Comme dans le reste du monde, le développement de la bande dessinée en Croatie fut à l’origine lié aux caricatures publiées dans la presse satirique. Aussi Maks et Maksić, la première BD croate, parue en 1925, fut-elle largement inspirée des œuvres de l’Allemand Wilhelm Busch. Au milieu des années 1930, le succès des BD qui paraissent en épisodes dans les journaux sont le prélude à un âge d’or de la bande dessinée croate : plusieurs revues voient alors le jour à Zagreb, tandis que les journaux diffusent régulièrement des BD américaines et croates publiées en épisodes. S’impose alors un groupe de dessinateurs talentueux, parmi lesquels se trouvent Andrija Maurović, Walter Neugebauer et Ferdo Bis, ainsi que des scénaristes comme Krešimir Kovačić, Franjo Fuis et Norbert Neugebauer.

Dans les années 1950, le même groupe, désormais réuni autour de la revue Plavi vjesnik, connaîtra un deuxième âge d’or avec des illustrateurs comme Andrija Maurović, qui travaille à présent en couleurs (Bateau maudit, Fille de Sierra, Perle du mal, Méfie-toi du bras de Senj), mais également Walter Neugebauer, Žarko Beker, Zdenko Svirčić, Frano Gotovac, ou encore Julio Radilović Jules, le plus marquant des nouveaux dessinateurs. Parmi les scénaristes, les plus remarqués sont alors Rudi Aljinović et Marcel Čukli, sans oublier Zvonimir Furtinger, qui est l’auteur, avec J. R. Jules, de l’album À travers les siècles passés, devenu depuis un classique de la BD croate.

Andrija Maurović, Méfie-toi du bras de Senj
Julio Radilović, À travers les siècles passés
Edvin Biuković et Darko Macan, Grendel Tales

La bande dessinée humoristique et son dessin caricatural se développe notamment dans les œuvres de Julio Radilović Jules, Vladimir Delač, Borivoj Dovniković, Ivica Bednjanec et Otto Reisinger.

L’avènement de la troisième génération suscite dans la deuxième moitié des années 1970 un revirement esthétique, notamment dans les œuvres du groupe Nouveau carré, auquel appartiennent Mirko Ilić, Igor Kordej, Ninoslav Kunc, Joško Marušić, Krešimir Zimović et Radovan Devlić, le plus important de tous (Macchu Pichu, Cyrille et Méthode).
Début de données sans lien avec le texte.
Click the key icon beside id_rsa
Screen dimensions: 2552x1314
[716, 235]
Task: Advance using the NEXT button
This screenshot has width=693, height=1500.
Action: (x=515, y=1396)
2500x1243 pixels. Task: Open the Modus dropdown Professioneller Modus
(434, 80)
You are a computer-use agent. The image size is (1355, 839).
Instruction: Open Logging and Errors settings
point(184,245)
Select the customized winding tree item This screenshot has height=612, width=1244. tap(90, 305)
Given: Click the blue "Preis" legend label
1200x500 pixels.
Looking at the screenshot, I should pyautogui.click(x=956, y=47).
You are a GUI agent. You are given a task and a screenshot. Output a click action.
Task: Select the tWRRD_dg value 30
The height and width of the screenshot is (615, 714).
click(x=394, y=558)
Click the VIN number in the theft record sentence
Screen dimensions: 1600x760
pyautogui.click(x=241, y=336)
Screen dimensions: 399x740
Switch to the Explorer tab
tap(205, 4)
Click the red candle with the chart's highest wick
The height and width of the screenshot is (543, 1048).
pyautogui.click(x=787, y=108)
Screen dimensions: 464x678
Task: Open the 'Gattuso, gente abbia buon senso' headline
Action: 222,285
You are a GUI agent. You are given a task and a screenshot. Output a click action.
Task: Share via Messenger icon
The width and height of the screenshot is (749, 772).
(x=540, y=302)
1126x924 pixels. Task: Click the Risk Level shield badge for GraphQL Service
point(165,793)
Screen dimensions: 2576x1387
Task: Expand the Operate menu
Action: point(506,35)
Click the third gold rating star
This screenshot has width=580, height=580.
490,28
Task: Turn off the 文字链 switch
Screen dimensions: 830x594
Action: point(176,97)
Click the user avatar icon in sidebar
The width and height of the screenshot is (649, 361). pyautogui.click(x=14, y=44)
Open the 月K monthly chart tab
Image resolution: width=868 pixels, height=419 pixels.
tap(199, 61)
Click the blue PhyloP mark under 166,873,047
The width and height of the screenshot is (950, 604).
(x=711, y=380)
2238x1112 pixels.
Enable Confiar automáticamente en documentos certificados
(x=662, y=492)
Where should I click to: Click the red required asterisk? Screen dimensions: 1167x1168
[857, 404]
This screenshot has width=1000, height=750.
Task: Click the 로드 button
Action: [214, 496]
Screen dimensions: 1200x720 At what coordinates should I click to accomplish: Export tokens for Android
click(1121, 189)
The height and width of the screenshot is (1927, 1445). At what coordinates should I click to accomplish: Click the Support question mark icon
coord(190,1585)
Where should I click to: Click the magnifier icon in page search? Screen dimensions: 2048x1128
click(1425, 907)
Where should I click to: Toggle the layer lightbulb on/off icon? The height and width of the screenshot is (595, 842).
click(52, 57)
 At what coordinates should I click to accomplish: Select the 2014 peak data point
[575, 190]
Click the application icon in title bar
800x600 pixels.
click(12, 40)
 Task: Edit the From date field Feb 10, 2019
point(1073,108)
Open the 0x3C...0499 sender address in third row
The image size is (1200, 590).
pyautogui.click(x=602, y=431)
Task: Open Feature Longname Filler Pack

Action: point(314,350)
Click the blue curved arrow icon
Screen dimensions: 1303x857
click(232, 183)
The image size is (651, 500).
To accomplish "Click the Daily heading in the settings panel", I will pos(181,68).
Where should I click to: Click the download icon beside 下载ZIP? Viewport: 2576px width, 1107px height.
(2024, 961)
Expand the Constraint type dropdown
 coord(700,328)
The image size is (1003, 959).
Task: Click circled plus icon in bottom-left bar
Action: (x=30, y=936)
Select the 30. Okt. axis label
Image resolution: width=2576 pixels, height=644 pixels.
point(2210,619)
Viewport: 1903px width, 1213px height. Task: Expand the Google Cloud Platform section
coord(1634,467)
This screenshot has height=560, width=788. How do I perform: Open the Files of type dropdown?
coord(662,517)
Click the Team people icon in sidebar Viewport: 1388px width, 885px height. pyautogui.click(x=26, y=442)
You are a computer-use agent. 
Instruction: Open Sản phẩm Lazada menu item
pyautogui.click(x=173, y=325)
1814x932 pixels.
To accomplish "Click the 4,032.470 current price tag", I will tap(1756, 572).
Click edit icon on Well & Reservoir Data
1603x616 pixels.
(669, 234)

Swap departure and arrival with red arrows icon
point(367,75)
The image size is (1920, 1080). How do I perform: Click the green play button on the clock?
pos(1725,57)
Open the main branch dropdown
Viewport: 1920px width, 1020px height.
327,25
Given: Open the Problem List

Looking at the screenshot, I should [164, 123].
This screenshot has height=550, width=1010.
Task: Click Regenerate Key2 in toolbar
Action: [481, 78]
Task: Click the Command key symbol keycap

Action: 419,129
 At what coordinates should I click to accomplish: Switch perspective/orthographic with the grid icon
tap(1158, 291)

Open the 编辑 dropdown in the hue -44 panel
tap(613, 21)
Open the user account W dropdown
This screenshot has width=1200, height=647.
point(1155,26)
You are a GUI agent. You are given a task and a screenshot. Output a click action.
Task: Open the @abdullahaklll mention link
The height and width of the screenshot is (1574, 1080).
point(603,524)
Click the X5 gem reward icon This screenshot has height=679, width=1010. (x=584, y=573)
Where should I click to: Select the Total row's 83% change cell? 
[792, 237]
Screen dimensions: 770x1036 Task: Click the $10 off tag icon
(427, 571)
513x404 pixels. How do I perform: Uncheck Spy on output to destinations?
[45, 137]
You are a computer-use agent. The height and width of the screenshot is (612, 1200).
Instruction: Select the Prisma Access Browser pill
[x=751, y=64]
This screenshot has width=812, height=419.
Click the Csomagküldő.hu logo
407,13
Par la suite, la BD croate continuera à développer les tendances graphiques du Nouveau carré (Danijel Žeželj) et le réalisme de la bande dessinée commerciale (Kordej, Edvin Biuković, Esad T. Ribić, Goran Sudžuka), mais en même temps apparaît la première BD underground croate entièrement du cru (Dubravko Mataković) ainsi que la première BD alternative (groupes Nouvel underground croate, Œil sauvage et Kamikazes). Plusieurs auteurs croates de bande dessinée parviennent à s’affirmer à l’étranger et à réaliser une carrière internationale (Ilić, Kordej, Biuković, Darko Macan, Sudžuka, Ribić).